Apenas subo al vagón y, no sé por qué, me quedo con la impresión de que el Metro hoy tiene más luz que antes. Una voz femenina anuncia el nombre de la estación: “Zócalo”, pronunciado con pretensión de línea aérea y al instante le sigue una música francesa instrumental, además de la voz de Edith Piaf, entonando “La Vie en Rose”…
Avanza el vagón y descubro que no todo es de ese color, a pesar de que viajo en la línea azul, justo por el tramo donde no corre subterránea y nos inunda la luz del agosto capitalino, todavía con el aire despejado de las vacaciones y que tanto impresionó - en su momento - a Hernán Cortés y Bernal Díaz del Castillo. La región más transparente.
Ilusión: sucede que los vagones se ven más luminosos porque las puertas intermedias, por lo general cerradas, han sido abiertas desde la emergencia sanitaria a la fecha y por ello el metro luce menos oscuro, menos hacinado, un poco más espacioso.
La música que he escuchado tampoco es ambiental. Sucede que los tradicionales merolicos se han modernizado y hasta educado un poco.
Llevan una mochila con una bocina de alta calidad, conectada a algún ipod desde el que emanan las melodías que escucharemos en el trayecto, las cuales suenan en un volumen aceptable y nos permiten a los pasajeros escuchar un buen pedacito, antes de anunciar los detalles de la venta. “Como una promoción especial, usted se va a llevar este compacto con 27 éxitos de la canción francesa por tan solo diez pesos! ¡Le cuesta, le vale tan sólo dieeeez PEEESOOOS!
Hasta eso que es uno solo por parada, así que en la siguiente subió una señora de cuyo morral emanaba la nostálgica voz de un cantante ingles nacido en Gibraltar, Albert Hammond, y su ancestral one-hit-wonder “Eres toda una mujer”… Ya en Villa de Cortés apareció un joven melenudo con aires de los “Creedences” y, al bajarme en Ermita, un venerable caballero ascendió con los ritmos de Marco Antonio Muñiz.
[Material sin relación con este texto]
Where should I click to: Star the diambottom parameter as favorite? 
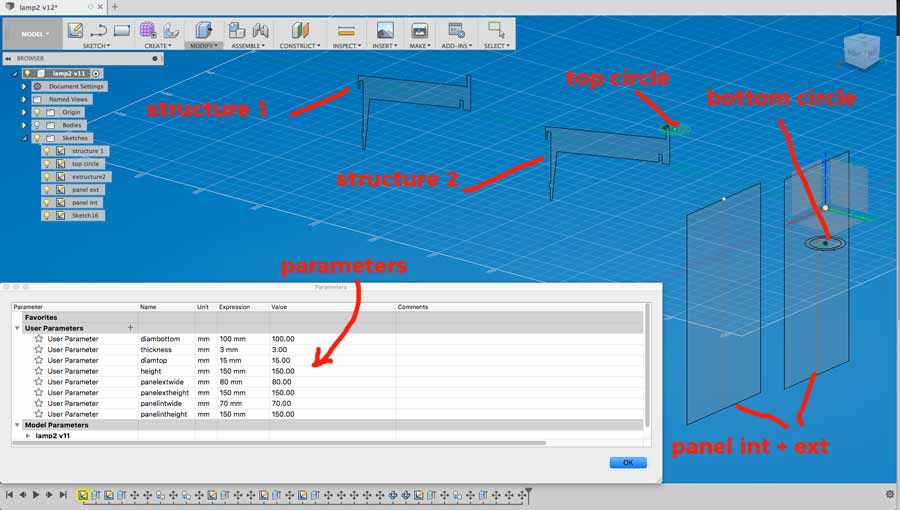(39, 339)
Los exteriores del metro siguen iguales. Los puestos de fritangas, el oscuro aceite acumulado en los comales, de ese color que según el gourmet Ernesto Trejo le da el verdadero y justo sabor a los tacos de suadero. A los provincianos aún nos cuesta ver a gente tan trajeada y elegante echándose un taco de longaniza y otro de cachete en una esquina llena de moscas. ¿Serán ellos una alegoría viviente de las contradicciones que asume para sobrevivir este país?
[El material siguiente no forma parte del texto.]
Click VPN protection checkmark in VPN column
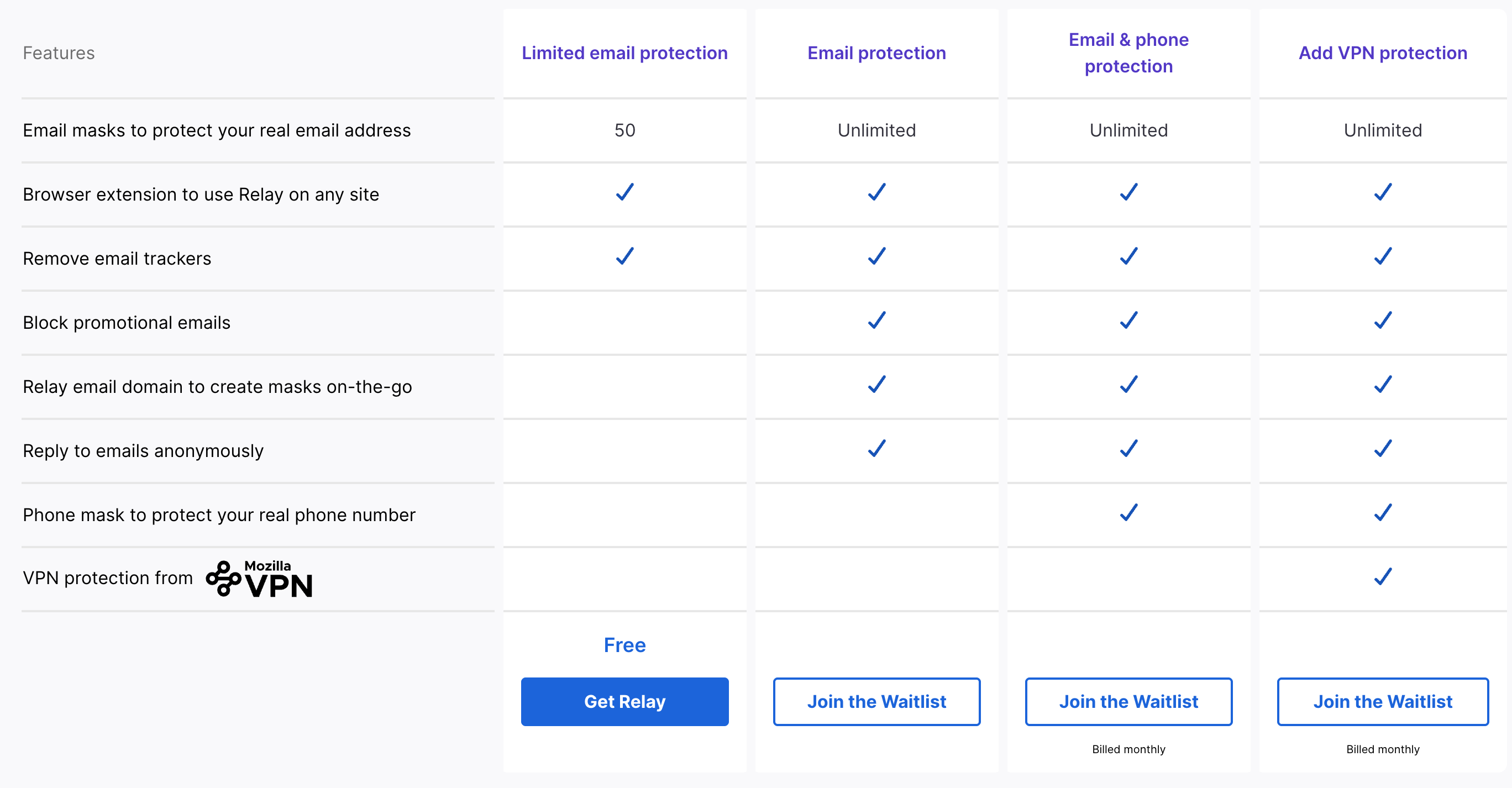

Regreso al Centro Histórico y camino por las calles, buscando una clavija para el conector de mi teléfono. Por Francisco I. Madero –la antigua Plateros – abundan negocios de objetos electrónicos importados, pero no consigo la pieza: todos me quieren vender el juego completo por 400 o 600 pesos, a mí que sólo me interesa un adaptador que no debería valer más de 50. Sigo caminando; al cabo es agradable la música de los organillos.
Mi periplo me lleva hasta Reforma y Bucareli. Decido entra a EL UNIVERSAL a saludar al amigo Alejandro Páez, quien por suerte pudo recibirme sin previa cita y me hace un recorrido por la redacción. Le pido permiso para recargar mi teléfono en su computadora y termina regalándome su cargador.
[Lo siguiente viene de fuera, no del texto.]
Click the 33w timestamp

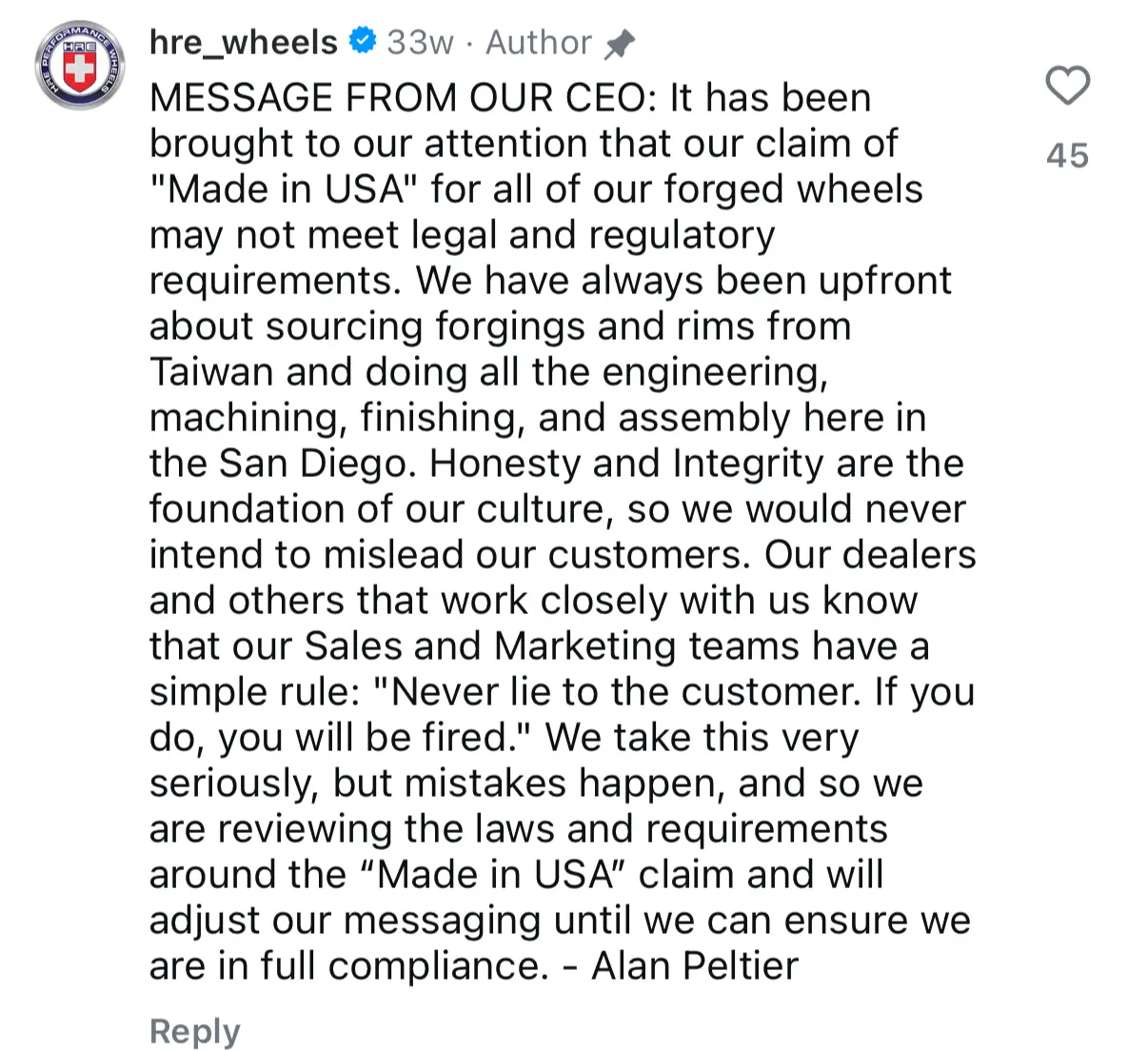click(x=420, y=43)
Al salir, me entero que el objeto que busco sólo podría haberlo encontrado en un tianguis de mercancía pirata. Una manifestación de maestros pasa frente a mí, con destino al Zócalo, y pide más apoyo a las universidades y menos a los bachilleratos técnicos que nos pueden convertir en un país de maquiladoras… Seamos diferentes, seamos creativos, seamos pensantes.
Creo que vivimos un espejismo y nuestra modernidad es como los ambulantes del metro: mejores equipos, mejor comportamiento, pero en el fondo la misma pobreza y el mismo modelo económico que nos aturde, asfixia y nos quita los sueños antes de que muchos podamos comenzar a tenerlos.